In 1967, Albania declared itself as "the world's first atheistic state," closing its borders to any influence from the outside world. Many of the Tosk would call themselves Orthodox; however, most of their religious practices have been nominal and superficial.
What are Their Needs?
Since 1990, the crime rate in Albania has soared. Albania's economy is very unstable. Strikes, especially in the mines, are frequent. The Albanian currency is worthless, and the rate of unemployment is extremely high. Albania is considered one of the poorest countries in all of Europe.

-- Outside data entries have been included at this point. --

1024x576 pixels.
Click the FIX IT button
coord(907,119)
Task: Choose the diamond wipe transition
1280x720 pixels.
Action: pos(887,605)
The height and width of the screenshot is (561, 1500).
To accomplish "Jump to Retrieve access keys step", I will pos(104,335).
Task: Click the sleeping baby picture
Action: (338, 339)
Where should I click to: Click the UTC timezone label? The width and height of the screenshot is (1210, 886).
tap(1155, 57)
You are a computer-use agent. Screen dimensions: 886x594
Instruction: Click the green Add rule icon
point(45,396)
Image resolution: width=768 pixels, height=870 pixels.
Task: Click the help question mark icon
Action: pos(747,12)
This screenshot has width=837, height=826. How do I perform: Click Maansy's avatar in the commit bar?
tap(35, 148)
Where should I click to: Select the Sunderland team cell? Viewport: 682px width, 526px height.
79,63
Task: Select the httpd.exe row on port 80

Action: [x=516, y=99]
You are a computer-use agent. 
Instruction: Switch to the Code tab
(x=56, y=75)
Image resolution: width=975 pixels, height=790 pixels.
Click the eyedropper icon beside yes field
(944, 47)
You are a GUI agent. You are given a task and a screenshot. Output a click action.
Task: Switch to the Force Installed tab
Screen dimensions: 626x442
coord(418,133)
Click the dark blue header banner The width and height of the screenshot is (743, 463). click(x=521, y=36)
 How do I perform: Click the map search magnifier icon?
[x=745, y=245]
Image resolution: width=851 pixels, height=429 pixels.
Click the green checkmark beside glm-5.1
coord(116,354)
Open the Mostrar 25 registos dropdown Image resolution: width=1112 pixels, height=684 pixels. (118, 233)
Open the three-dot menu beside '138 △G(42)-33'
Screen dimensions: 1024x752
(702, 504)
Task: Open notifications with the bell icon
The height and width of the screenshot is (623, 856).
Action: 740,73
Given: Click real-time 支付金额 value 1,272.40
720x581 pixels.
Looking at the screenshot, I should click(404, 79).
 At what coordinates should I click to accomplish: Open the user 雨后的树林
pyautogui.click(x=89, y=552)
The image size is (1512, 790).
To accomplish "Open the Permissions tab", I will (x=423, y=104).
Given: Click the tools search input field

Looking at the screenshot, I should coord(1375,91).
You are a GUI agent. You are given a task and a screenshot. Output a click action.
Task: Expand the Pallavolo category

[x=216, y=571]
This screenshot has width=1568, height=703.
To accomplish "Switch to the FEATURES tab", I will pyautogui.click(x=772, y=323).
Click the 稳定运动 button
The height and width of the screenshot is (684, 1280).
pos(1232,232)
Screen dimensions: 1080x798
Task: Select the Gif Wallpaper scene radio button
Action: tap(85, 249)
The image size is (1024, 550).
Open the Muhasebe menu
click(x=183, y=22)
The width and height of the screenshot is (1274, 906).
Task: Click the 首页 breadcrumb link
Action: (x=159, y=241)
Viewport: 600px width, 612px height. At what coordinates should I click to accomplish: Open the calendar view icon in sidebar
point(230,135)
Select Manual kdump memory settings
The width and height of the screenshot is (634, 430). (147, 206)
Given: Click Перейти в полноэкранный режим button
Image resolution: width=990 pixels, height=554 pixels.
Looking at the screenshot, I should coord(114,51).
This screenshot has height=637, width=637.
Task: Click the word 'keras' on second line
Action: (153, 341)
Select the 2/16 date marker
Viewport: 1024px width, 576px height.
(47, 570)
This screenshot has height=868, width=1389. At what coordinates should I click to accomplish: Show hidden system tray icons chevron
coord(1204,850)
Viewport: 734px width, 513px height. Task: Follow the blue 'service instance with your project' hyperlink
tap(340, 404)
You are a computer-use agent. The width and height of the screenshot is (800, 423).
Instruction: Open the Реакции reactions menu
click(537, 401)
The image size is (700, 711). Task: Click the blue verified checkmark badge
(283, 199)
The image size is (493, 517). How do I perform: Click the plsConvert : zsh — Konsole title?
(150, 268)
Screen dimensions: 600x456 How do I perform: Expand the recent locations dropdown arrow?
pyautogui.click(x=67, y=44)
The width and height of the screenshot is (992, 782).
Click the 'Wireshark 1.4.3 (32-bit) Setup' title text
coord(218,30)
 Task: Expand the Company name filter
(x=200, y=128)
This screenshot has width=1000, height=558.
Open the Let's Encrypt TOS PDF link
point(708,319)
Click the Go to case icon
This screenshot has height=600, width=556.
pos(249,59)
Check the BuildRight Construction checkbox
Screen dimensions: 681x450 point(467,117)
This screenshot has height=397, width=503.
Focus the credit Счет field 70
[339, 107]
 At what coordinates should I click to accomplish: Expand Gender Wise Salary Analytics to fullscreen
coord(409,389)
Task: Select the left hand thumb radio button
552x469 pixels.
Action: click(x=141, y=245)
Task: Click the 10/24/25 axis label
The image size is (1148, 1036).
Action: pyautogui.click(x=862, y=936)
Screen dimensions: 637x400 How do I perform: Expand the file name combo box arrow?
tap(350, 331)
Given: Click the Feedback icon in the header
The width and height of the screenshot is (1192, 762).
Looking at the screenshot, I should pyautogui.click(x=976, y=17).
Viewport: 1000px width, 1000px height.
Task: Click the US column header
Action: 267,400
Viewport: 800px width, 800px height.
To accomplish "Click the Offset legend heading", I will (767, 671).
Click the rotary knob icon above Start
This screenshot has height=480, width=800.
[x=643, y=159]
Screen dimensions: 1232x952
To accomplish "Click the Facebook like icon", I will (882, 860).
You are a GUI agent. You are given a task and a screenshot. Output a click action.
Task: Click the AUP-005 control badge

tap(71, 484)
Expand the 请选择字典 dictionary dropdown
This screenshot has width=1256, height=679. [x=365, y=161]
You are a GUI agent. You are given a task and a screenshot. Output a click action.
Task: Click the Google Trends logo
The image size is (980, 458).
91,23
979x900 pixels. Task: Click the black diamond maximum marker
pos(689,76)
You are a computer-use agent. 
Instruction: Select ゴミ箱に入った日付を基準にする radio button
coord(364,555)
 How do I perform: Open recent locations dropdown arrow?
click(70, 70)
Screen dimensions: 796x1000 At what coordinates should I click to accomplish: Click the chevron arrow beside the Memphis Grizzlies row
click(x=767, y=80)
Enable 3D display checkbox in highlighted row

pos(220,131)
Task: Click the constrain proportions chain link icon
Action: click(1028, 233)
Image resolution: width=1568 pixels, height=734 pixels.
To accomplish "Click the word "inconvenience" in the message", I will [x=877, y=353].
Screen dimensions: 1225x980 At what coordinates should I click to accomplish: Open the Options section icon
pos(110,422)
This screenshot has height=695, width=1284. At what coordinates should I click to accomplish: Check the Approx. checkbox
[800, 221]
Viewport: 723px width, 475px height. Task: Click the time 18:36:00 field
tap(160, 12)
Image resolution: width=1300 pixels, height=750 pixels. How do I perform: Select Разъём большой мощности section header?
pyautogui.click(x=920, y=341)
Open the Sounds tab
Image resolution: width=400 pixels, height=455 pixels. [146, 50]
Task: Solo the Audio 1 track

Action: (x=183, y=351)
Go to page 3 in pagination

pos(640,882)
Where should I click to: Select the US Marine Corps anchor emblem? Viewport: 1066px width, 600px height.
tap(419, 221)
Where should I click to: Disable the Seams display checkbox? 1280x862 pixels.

Muslims from the Middle East are now attempting to re-evangelize Albania by sending missionaries. Today, the Muslims, along with the Catholics of northern Albania and the Orthodox of southern Albania, are pressing for restrictive legislation to keep out other religions that are considered non-Albanian.
Recently, over one million Korans have been distributed, and within three years time, 900 mosques were built or reopened. Thousands of dollars were given by Muslim countries to encourage young men to study Islam in other countries.
The Albanian Tosk need to know that hope and security can be found not in a religion - but in the saving knowledge of Jesus Christ.
* Ask the Lord to raise up church planters within Albania who will see their responsibility to share the Good News and disciple the Tosk.
* Pray that legislation restricting the preaching of the Gospel will not be passed in Albania.
* Pray that the Muslim influence would not win the hearts and minds of the Tosk.
* Ask the Lord to raise up long-term laborers to go into Albania and share the Good News.
* Pray that Bibles will be effectively distributed throughout Albania and have a strong spiritual impact on the people.
* Pray for the effectiveness of the Jesus film in Albania.
* Ask God to raise up prayer teams who will begin breaking up the soil through worship and intercession.
* Ask the Lord to raise up strong local churches among the Tosk Albanians.